The last few nations to abstain from sending sportswomen were Qatar, Brunei and, the most publicised of the three, Saudi Arabia.
As has been pointed out on WVoN, however, the matter of Olympic equality is all but resolved. The IOC’s (International Olympic Committee) threat to ban Saudi Arabia from the Games entirely unless they included women has been mollified, but this does not mean that the state will now encourage women to participate, or work to diminish the stigma put upon women athletes.
Qatari swimmer Nada Arkaji has benefited from the use of Doha’s substantial sporting facilities. Qatar is seemingly now doing its utmost to include women, since establishing a Women’s National Sports Committee in 2001.
Saudi runner Sarah Attar, on the other hand, trains in California, where she lives and grew up, and covers her hair and limbs only while representing her country. She has spent only a small amount of time in Saudi Arabia.
She may be an example of an impending transitory phase in women’s sport in the country, where initial participants will hail from diasporic communities while the training infrastructure is established.

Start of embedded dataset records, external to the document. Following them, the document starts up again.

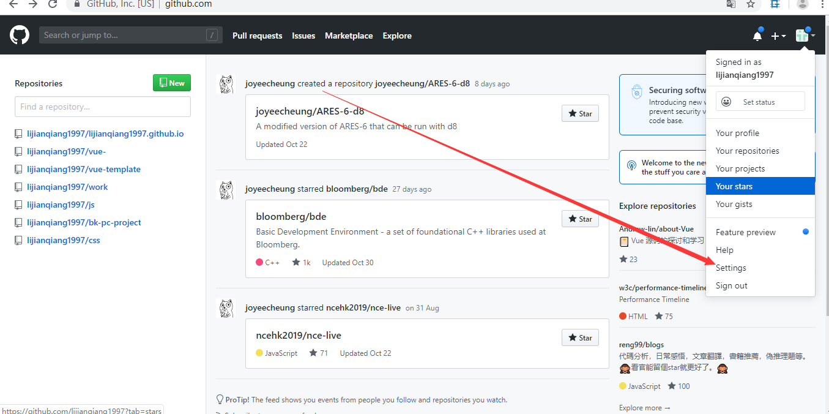Star the ncehk2019/nce-live repository
Viewport: 829px width, 414px height.
pyautogui.click(x=580, y=337)
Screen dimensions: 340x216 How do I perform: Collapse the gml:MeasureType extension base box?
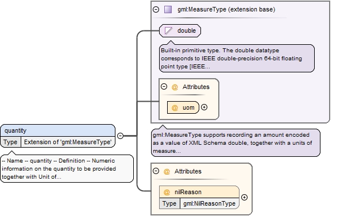[x=156, y=9]
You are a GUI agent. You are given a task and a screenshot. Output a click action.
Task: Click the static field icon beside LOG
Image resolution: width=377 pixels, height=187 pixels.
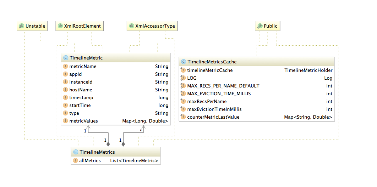click(x=183, y=78)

However this might be wishful thinking as there is still considerable resentment towards the idea of women’s sports within Saudi Arabia.
While the common conception is that Saudi Arabia’s reservations are down to religion, many Saudi commentators are keen to point out that it is less an issue of dogma and more so of cultural norms.
Often left unsaid by the media, the more extreme of these contentions are perhaps exemplified by Dr. Abdulrahman Al-Zuhayyan, an academic in Riyadh. His primary concern is the hymen.
“Saudi families equate a broken hymen with the loss of virginity, and a girl losing her virginity/hymen by any means other than legitimate marriage, such as participating in strenuous activity, damages the family’s honour. For this reason… saving girls’ virginity is deeply entrenched in their culture, and this tradition should be respected.”
Citing the claimes from various groups that human rights of Saudi women were being violated by their exclusion, Al-Zuhayyan offers a rebuttal.
“[The] Saudi government would not force its citizens, specifically, parents, to let their girls participate in the Olympics against their will. In fact, by doing so, it would be in clear violation of their human rights… Also, complete disregard of culture and tradition is a violation of human rights.”
He further claims that “cultural and structural conditions are not conducive for Saudi female athletes to present an impressive performance, or win an Olympic medallion,” therefore, by pressuring Saudi Arabia to include female athletes, international organisations such as the IOC are “intentionally and knowingly subjecting the entire Saudi population, particularly these female athletes and their families, to a degrading treatment in front of billions of people around the globe. This is also a violation of the Universal Declaration of Human Rights, article 5.”
“Thus,” he concludes, “one can easily discern that Saudi women’s participation in the Olympics is against human rights.”